Cemkeran Mescidi’nin Bugünkü Durumu

    Ayetullah Uzma Necefî Mer’aşî’nin de anlattığı üzere bu mescit, İmam Mehdi’nin (a.f) emriyle Hicrî 293’te Hasan b. Müslih ve Seyit Ebul Hasan tarafından inşa edilmiş, sonraları Şeyh Saduk (r.a) [ö. 381 H.] tarafından tamir edilmiştir. Safevîler döneminde birkaç kez daha onarılan Cemkeran Mescidi, son olarak Ayetullah Şeyh Abdülkerim Hâirî döneminde de birçok kez bakımdan geçmiştir.
Gencine-i Âsar-ı Kum kitabında şöyle yazılıdır:
   "Hicrî 1167 yılında Mirza Ali Ekber Kummî tarafından (Cemkeran Mescidi’ne) etrafı çevrili bir avlu, bir minare ve çeşitli çini işlemeler yanı sıra genel bir tamirat yapıldı. Bu tamiratın ardından, uzun bir aradan sonra bir kez daha restorasyondan geçirilerek süslemeler eklendi.
     Kum şehrinin güneydoğusunda yer alan Cemkeran, şehir merkezine 5 km. uzaklıkta bulunan Kum’un en eski köylerinden biridir. Sahib-i Zaman Mescidi ise, köyün yaklaşık 500 m. ötesinde, güneydoğusunda yer alır."
    Elinizdeki kitabın yazarı olarak, bu mescidi Miladî 1972 yılından bu yana gerek iç görünümünün, gerekse dış görünümünün her geçen gün biraz daha güzelleştiğini; mescidin, gözle görülür bir şekilde gelişip büyüdüğünü gördüm. Bugün, bünyesinde bulunan birkaç mescit, Hüseyniye, yatakhane, avlu ve dev bir kütüphanesiyle geniş bir alana yayılan büyük bir ibadethâne ve sosyal bir tesis hâline gelmiştir.
    Yurt içinden ve yurt dışından gelen ziyaretçilerin akınıyla Çarşamba geceleri (Salı’yı Çarşamba’ya bağlayan geceler) Cemkeran, adeta hac döneminde Arafat ve Mina çölünde toplanan kalabalığı anımsatır. On binlerce İmam Mehdi (a.f) aşığı, bu günlerde bu kutsal yere gelerek münacat ve duayla meşgul olurlar.
    Kum şehrinin gelişmesi, şehrin neredeyse Cemkeran’a kadar büyümesine sebep olmuştur. Şimdilerde trafiğe açılan "Harem’den Harem’e Caddesi" ( Hz. Mâsume’nin hareminden Cemkeran Mescidi’ne) bu gelişmenin en güzel örneklerindendir.
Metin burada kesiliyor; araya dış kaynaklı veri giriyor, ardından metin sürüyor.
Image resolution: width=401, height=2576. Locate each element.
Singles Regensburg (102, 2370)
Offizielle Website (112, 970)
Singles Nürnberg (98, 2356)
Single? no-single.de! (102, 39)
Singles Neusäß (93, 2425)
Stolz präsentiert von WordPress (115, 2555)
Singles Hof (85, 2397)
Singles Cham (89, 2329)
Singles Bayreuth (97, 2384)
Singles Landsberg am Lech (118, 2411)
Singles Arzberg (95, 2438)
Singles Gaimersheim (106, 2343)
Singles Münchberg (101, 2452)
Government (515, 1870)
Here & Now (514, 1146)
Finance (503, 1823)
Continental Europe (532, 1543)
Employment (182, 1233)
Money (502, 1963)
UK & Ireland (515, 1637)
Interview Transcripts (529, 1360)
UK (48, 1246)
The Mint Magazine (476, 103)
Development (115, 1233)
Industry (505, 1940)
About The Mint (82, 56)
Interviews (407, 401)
Cemkeran Mescidi’ne Has Ameller

    Cemkeran Mescidi’nde yapılacak ameller; 4 rekât namazdan ibarettir. İki rekâtı Tahiyyet Namazı ve diğer iki rekâtı ise İmam-ı Zaman Namazı’dır. Tahiyyet Namazı’nın kılınma şekli şöyledir: Her rekâtta Fatiha sûresinden sonra 7 defa İhlas sûresi okunur. Rükû ve secde zikirleri de 7 defa tekrarlanır.
    Diğer iki rekâtlık İmam-ı Zaman namazı ise şöyle kılınır: Birinci ve ikinci rekâtlarda, Fatiha sûresinin “İyyake nâbudu ve iyyâke nestaîn” ayetine gelindiğinde, burası 100 kere tekrar edilir ve sonra Fatiha’nın geri kalan kısmı tamamlanır. İhlas sûresi, bir kere okunur. Rükû ve secdede okunan zikirler de 7 kere okunur. Namaz bittikten sonra bir kere “lâ ilahe illallah” denir.[2] Sonra Hz. Zehra Tesbihâtı (34 kere Allah-u Ekber, 33 kere Elhamdulillah, 33 kere Subhanallah) okunur. Daha sonra secdeye gidilerek 100 kere Peygamber (s.a.a) ve Ehl-i Beyt’ine (a.s) salavat ve selam gönderilir.[3]
    Ayetullah Burucerdî, Seyit Muhammed Taki Hansarî, Seyit Muhammed Rıza Gulpaygânî, Ayetullah Hüccet, Ayetullah Sadr, Ayetullah Necefî Mer’aşî ve daha birçok taklit mercii, Cemkeran Mescidi’ne ve amellerine çok önem verirler, bu yolda birçok hâcet ve isteklerine ulaşırlardı. Ayetullah Seyit Hansarî, Cemkeran Mescidi’ne genellikle yürüyerek gider ve oranın amellerini yerine getirirdi.
    Güvenilir alimlerden biri, Ayetullah Burucerdî’nin şöyle dediğini rivayet eder: "Cemkeran Olayı ve İmam Mehdi (a.f) ile görüşme, uyanıkken gerçekleşmiştir. (Buna göre) Cemkeran’a ait iki namazı oraya giriş kastıyla kılınız."
    Cemkeran mescidi büyüdüğünden, asıl sınırları dışındaki bölümlerde kılınan namazlar (bazı alimlerin buyurduğu üzere) sevap ümidiyle kılınmalıdır.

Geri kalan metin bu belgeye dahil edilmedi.